Set exercise — Filter the material below, copying every line that contains the word "Task". Letter case matters.

Data drawn from a collection:

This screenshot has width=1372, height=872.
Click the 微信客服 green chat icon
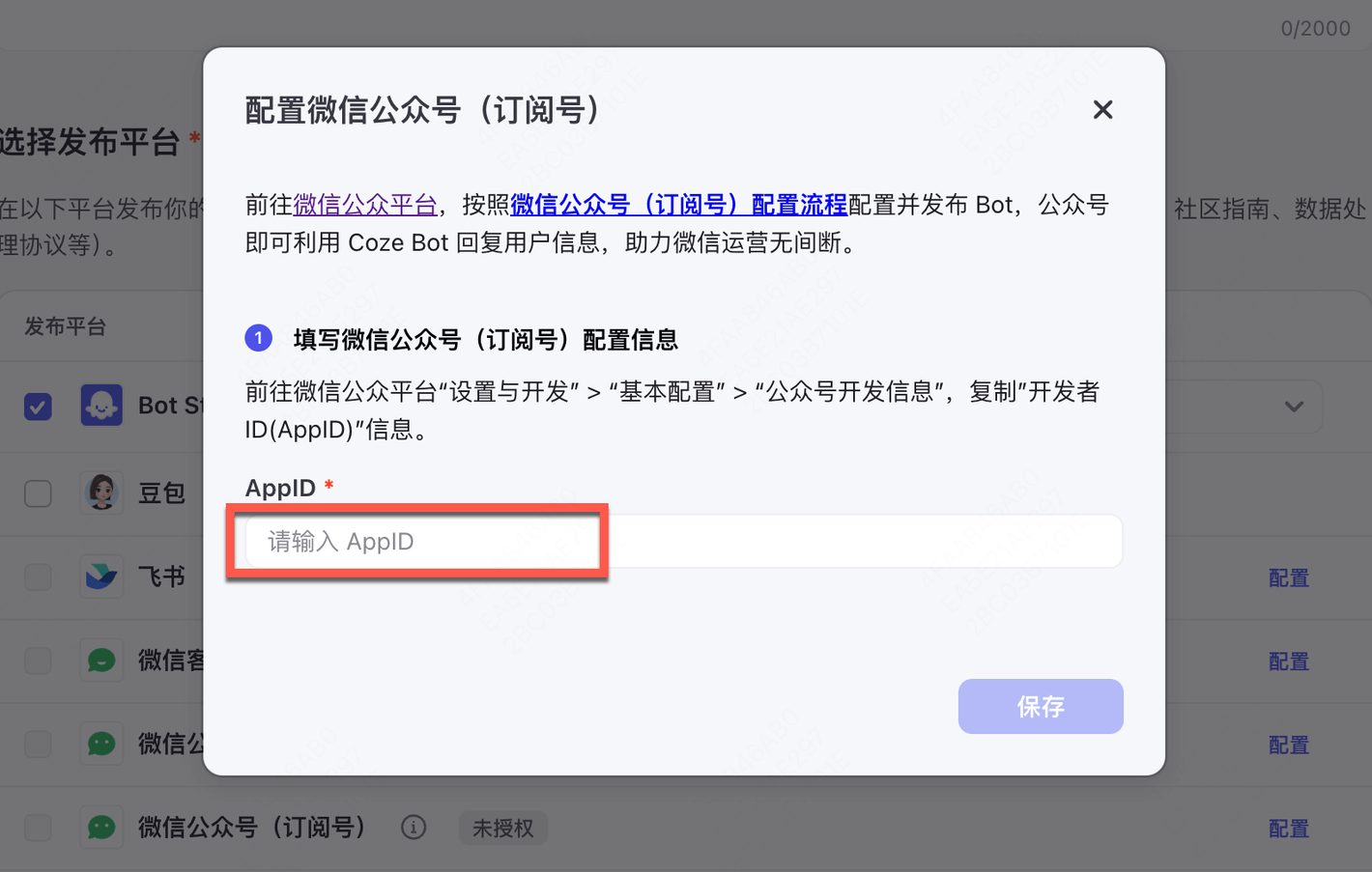[x=101, y=661]
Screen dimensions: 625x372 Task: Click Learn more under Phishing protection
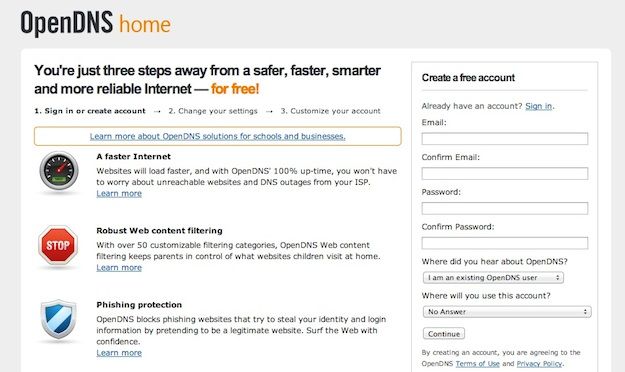pyautogui.click(x=119, y=353)
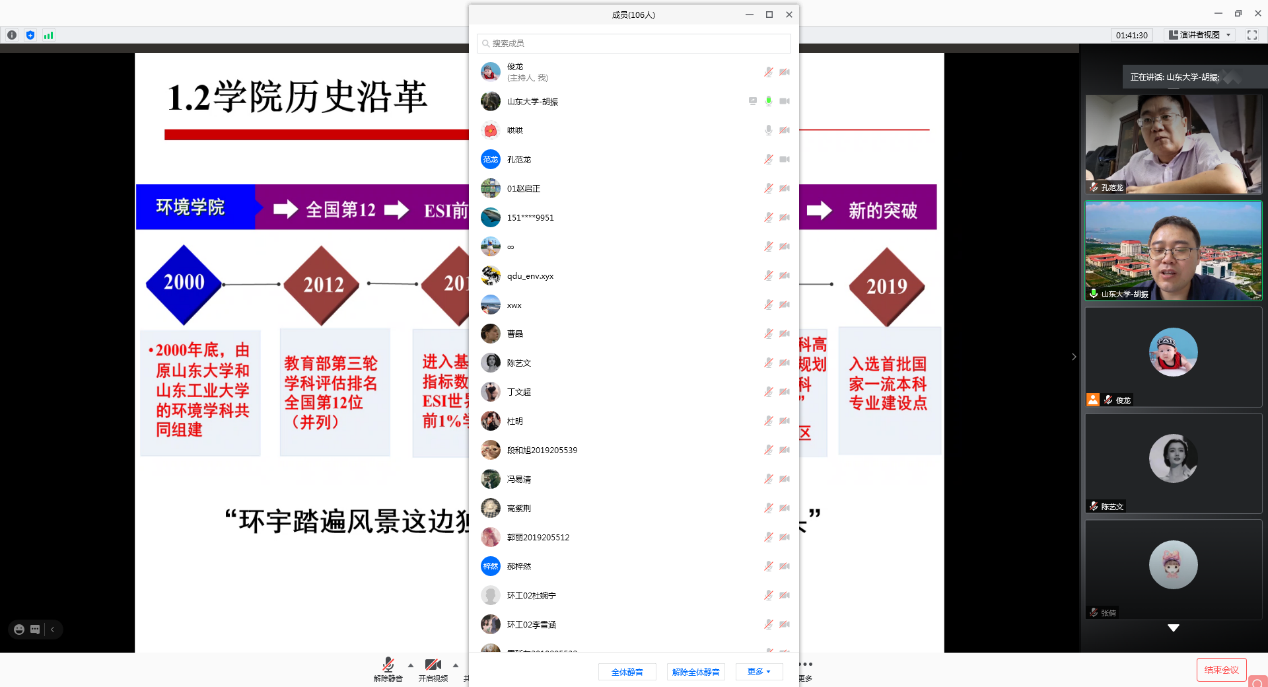The image size is (1268, 687).
Task: Enter full screen mode via top-right icon
Action: 1251,35
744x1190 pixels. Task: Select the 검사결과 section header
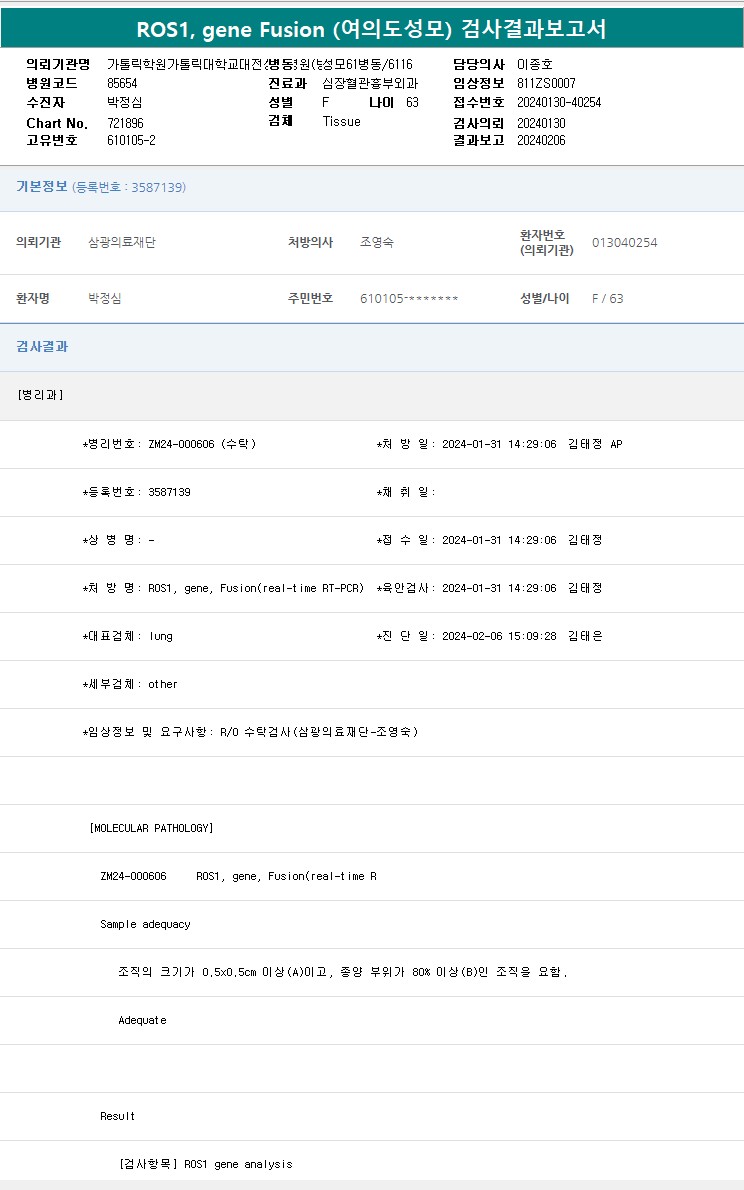[x=42, y=347]

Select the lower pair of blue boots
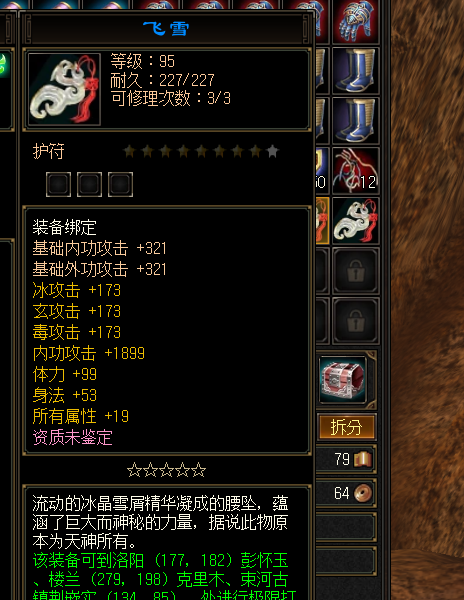tap(355, 121)
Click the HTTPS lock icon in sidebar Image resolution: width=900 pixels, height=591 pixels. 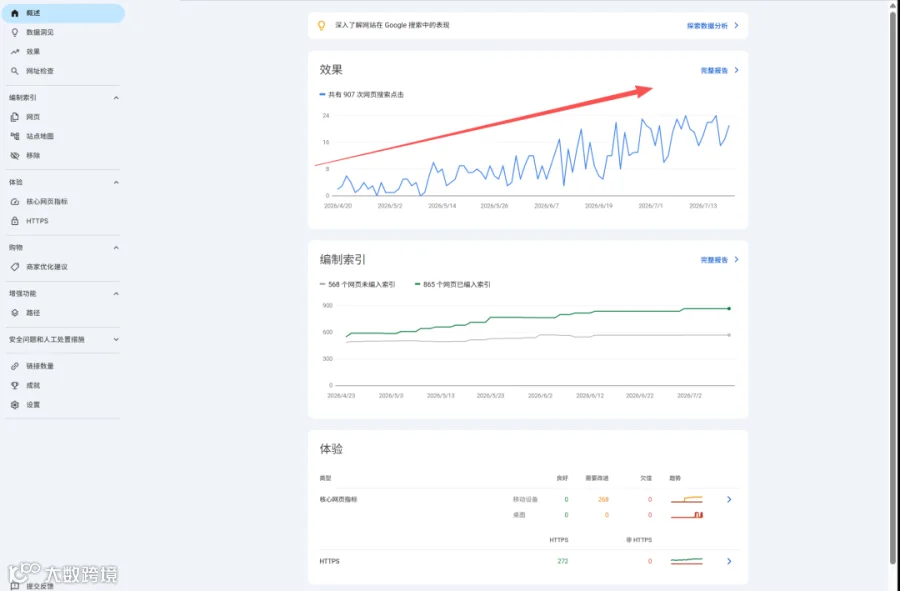pyautogui.click(x=15, y=221)
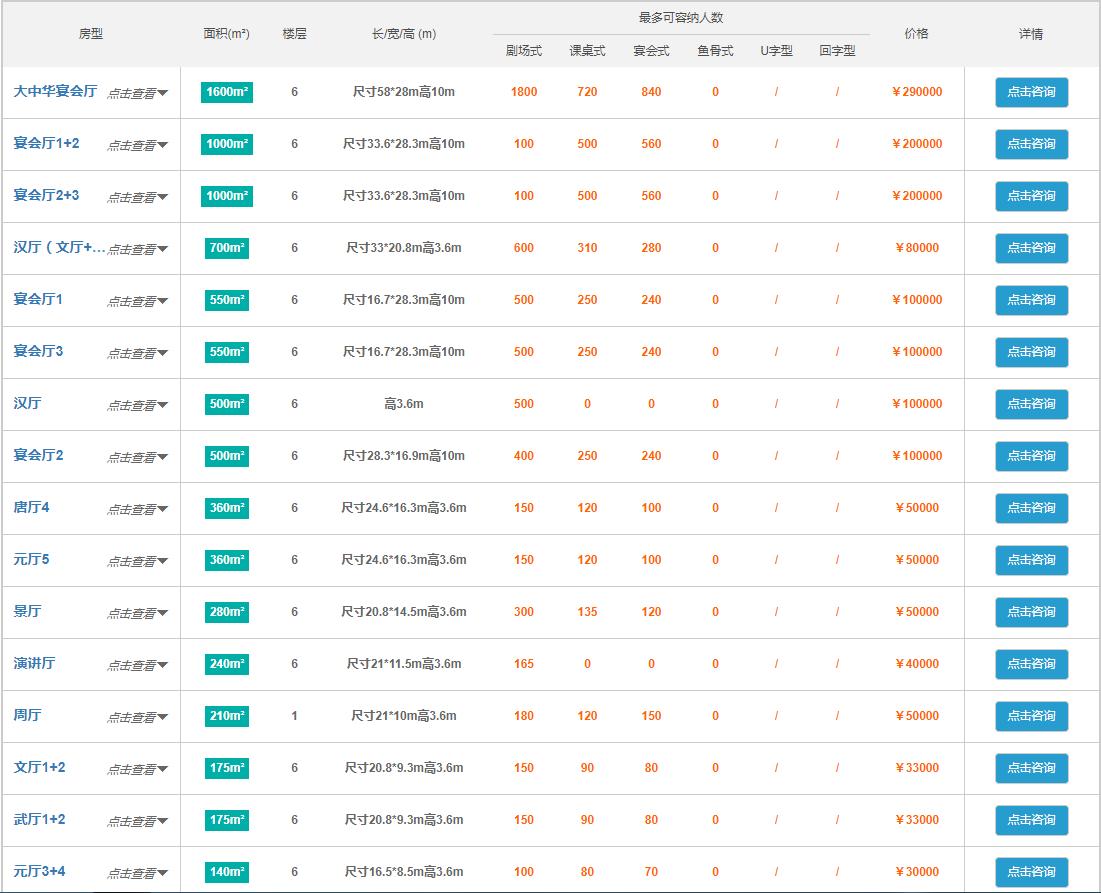Open the 大中华宴会厅 room link
Screen dimensions: 1101x893
55,92
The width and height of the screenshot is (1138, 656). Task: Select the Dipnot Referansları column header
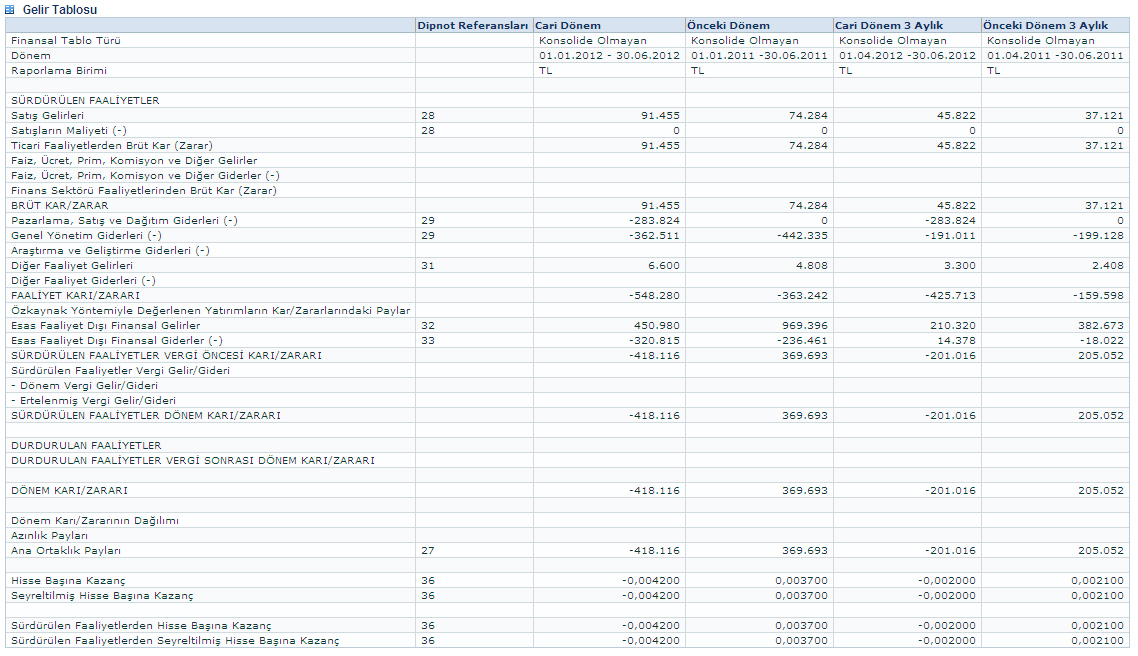[x=472, y=25]
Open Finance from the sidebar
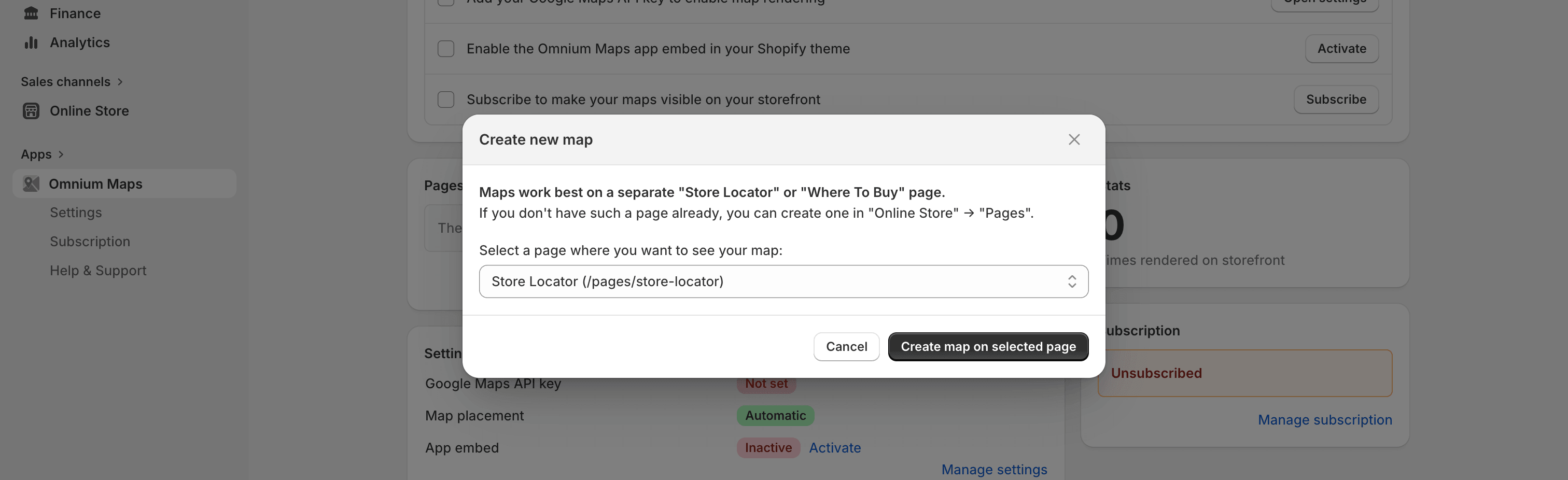The image size is (1568, 480). tap(75, 13)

In response —
Screen dimensions: 625x372 Task: Click Learn more under Phishing protection
Task: Enter full screen mode via top-right icon
744x1190 pixels. Task: Select the 검사결과 section header
The width and height of the screenshot is (1138, 656). Task: Select the Dipnot Referansları column header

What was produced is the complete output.